VICI is a real estate investment trust that owns one of the largest portfolios of gaming, hospitality and entertainment destinations, including Caesars Palace Las Vegas, MGM Grand, The Mirage and the Venetian Resort Las Vegas. It owns 10 properties on the Strip and has an investment in another in the Fontainebleau.

Kieske says what makes Las Vegas great is its content can’t be shipped to a home like a product from Amazon. The experiences the casinos provide to their end users with their food, entertainment and nightlife can’t be replicated, he added.

“We love Las Vegas and the Strip,” Kieske says. “No other road in America can showcase what goes on the Strip. It’s $7.5bn in gross gaming revenue and $42bn of spend. The boxes have stayed there because the operators continue to reinvent themselves and put money, attractions and new draws to the assets.”

A further sign the Strip is returning to normal is the breakdown in revenue. In the late 1990s, gaming revenue accounted for 50% of revenue but that increased to closer to two-thirds in the 2000s as it focused more on entertainment and food and beverage.

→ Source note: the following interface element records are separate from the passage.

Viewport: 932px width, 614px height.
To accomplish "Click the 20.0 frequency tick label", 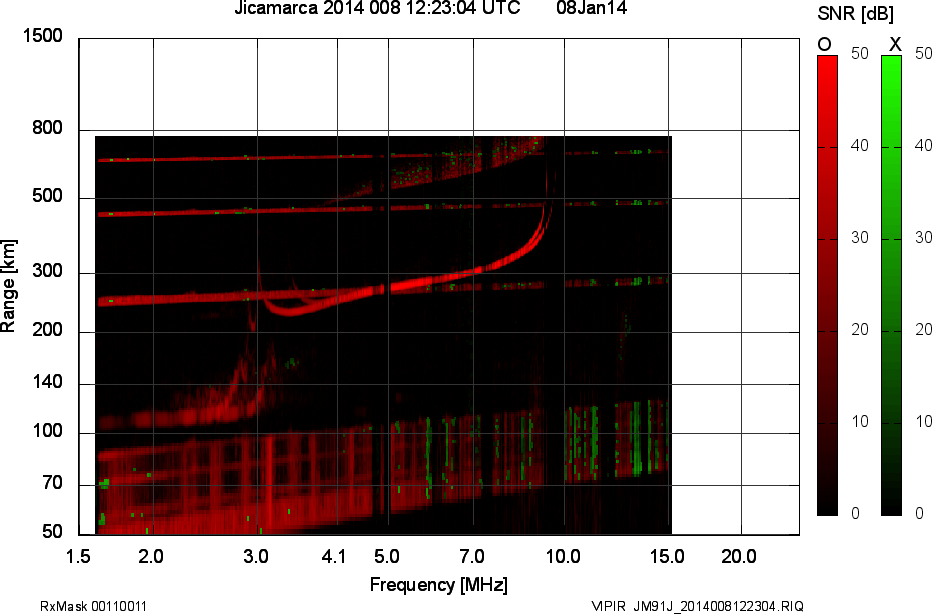I will click(739, 555).
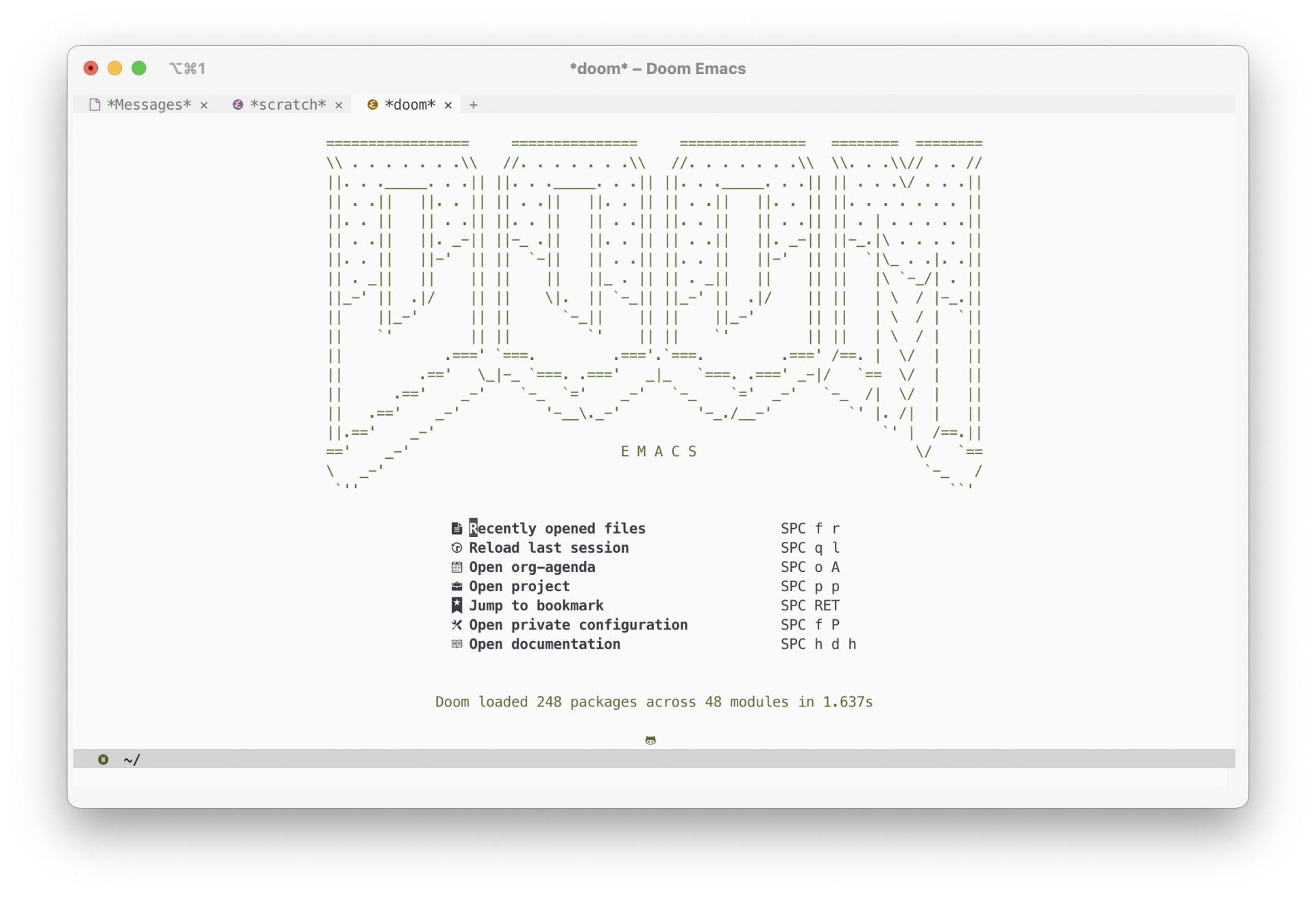This screenshot has width=1316, height=897.
Task: Click the evil normal-state indicator in modeline
Action: [x=103, y=759]
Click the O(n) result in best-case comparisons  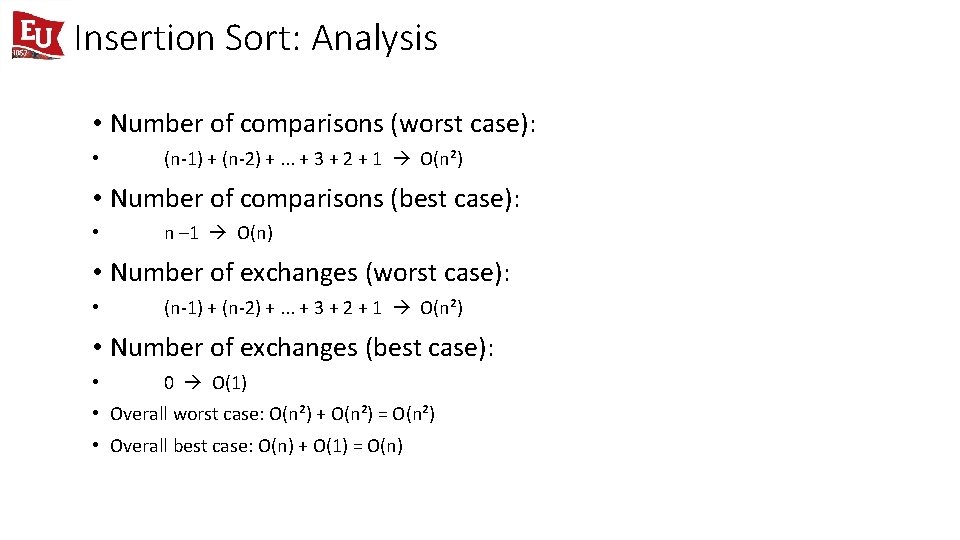pyautogui.click(x=255, y=233)
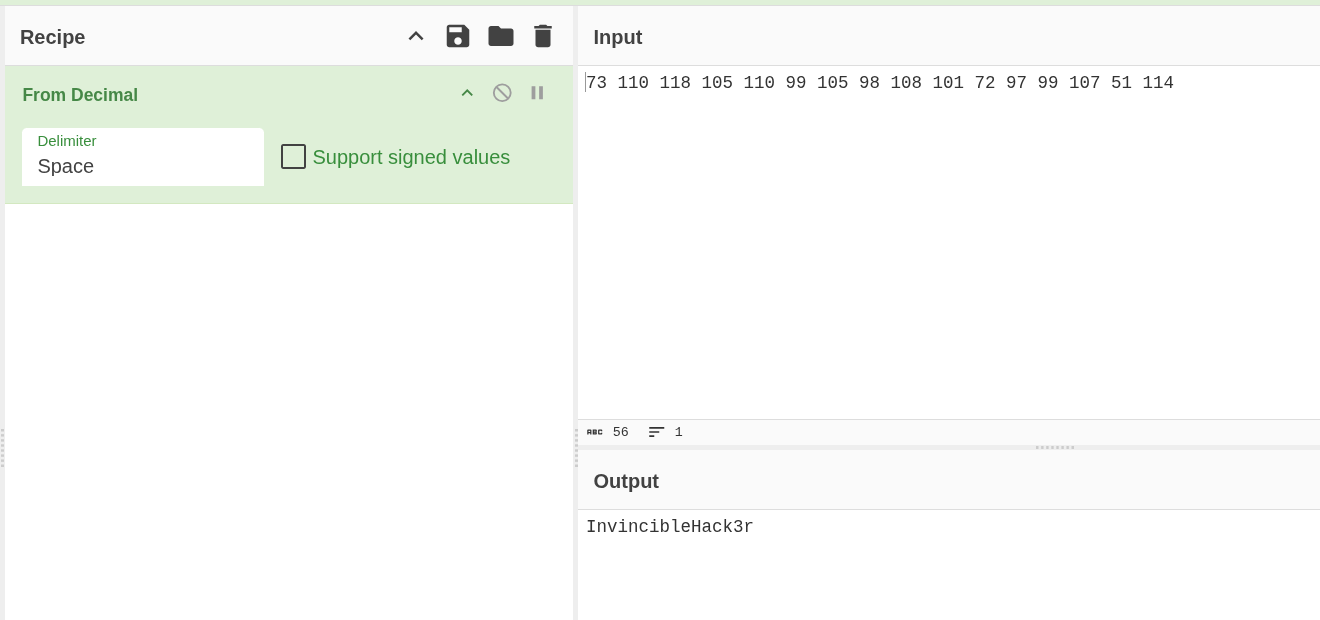
Task: Disable the From Decimal operation
Action: click(x=502, y=93)
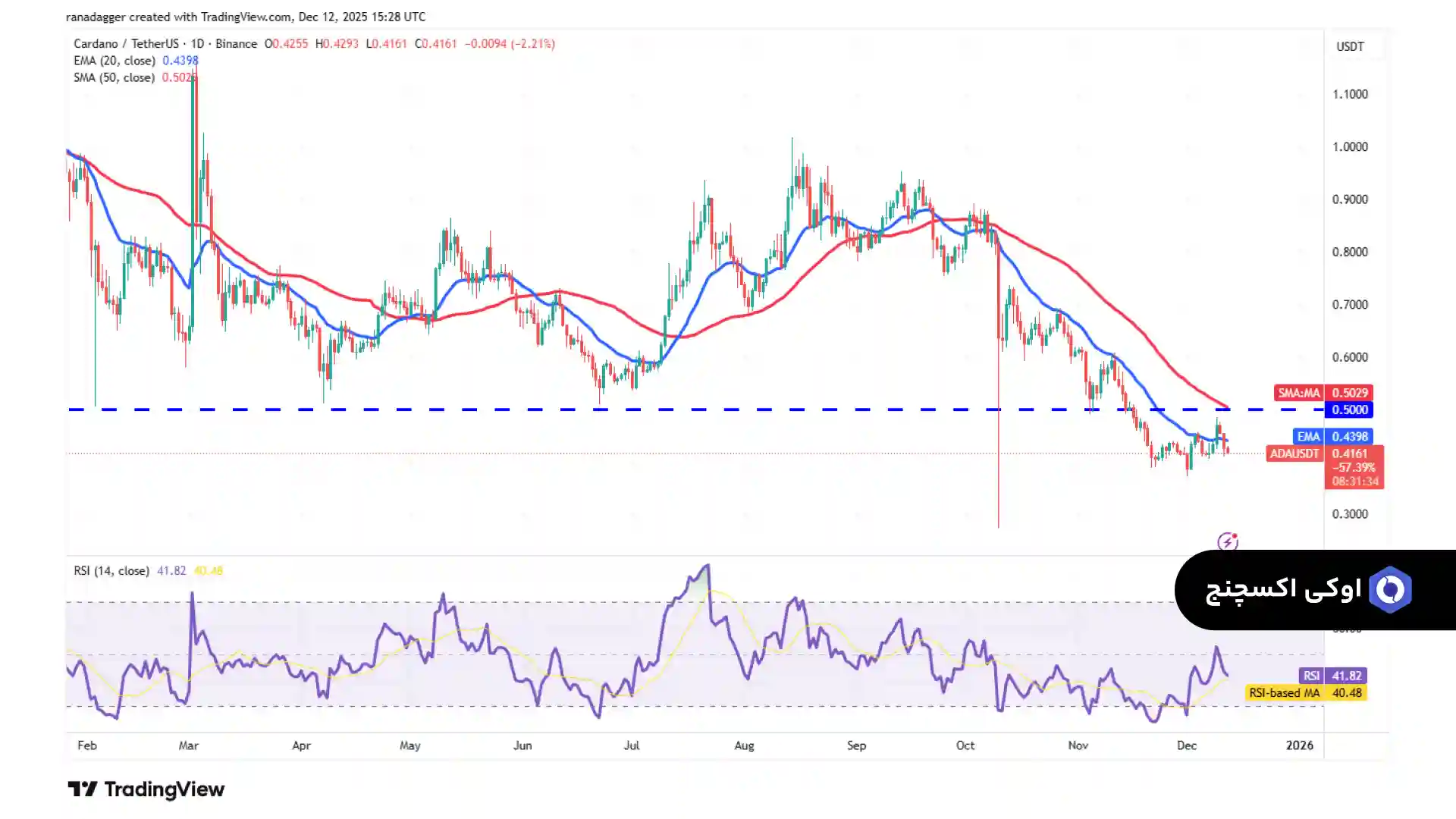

That dropped back down to closer to 50% during the pandemic as many casino amenities were shuttered or limited because of Covid.

In the latest Gaming Control Board report, Strip room, food, beverage and other accounted for 69.8% of total revenue in 2022, up from their 58.9% combined share recorded in 2021. Non-gaming revenues totalled $12bn and increased $6.9bn, or 135.1%, versus 2021.

Swissman says it’s no surprise the percentage of gaming revenue dropped to its normal level with the return of the convention business, which helps non-gaming revenue more than gaming revenue.

“When you have strong shows at the end of year like the Global Gaming Expo and specialty equipment in the automotive industry show, that makes sense to me that gaming as overall revenue would start to go down,” Swissman says. “It’s a positive thing.”

For Kieske, what’s wonderful about the Strip is that casino resorts are more than just gaming properties. The Venetian has 17 million square feet but only 250,000 square feet is gaming, he says.

“It is amazing that when you think about food and beverage, the room revenue, entertainment revenue and other revenue that comes out of the city, part of the reason we love it is that it is constantly reinventing itself and bringing new things to the city like F1 and the Super Bowl. It’s a city where a 21-year-old can call it their own or a 75-year-old can call it theirs. There’s no other place like it on the planet.”

Buck Wargo

Buck Wargo is a Las Vegas-based business and gaming journalist. He’s a former reporter for the Los Angeles Times. He has a degree in Middle Eastern Studies from the University of Texas and worked as a foreign correspondent in the Middle East.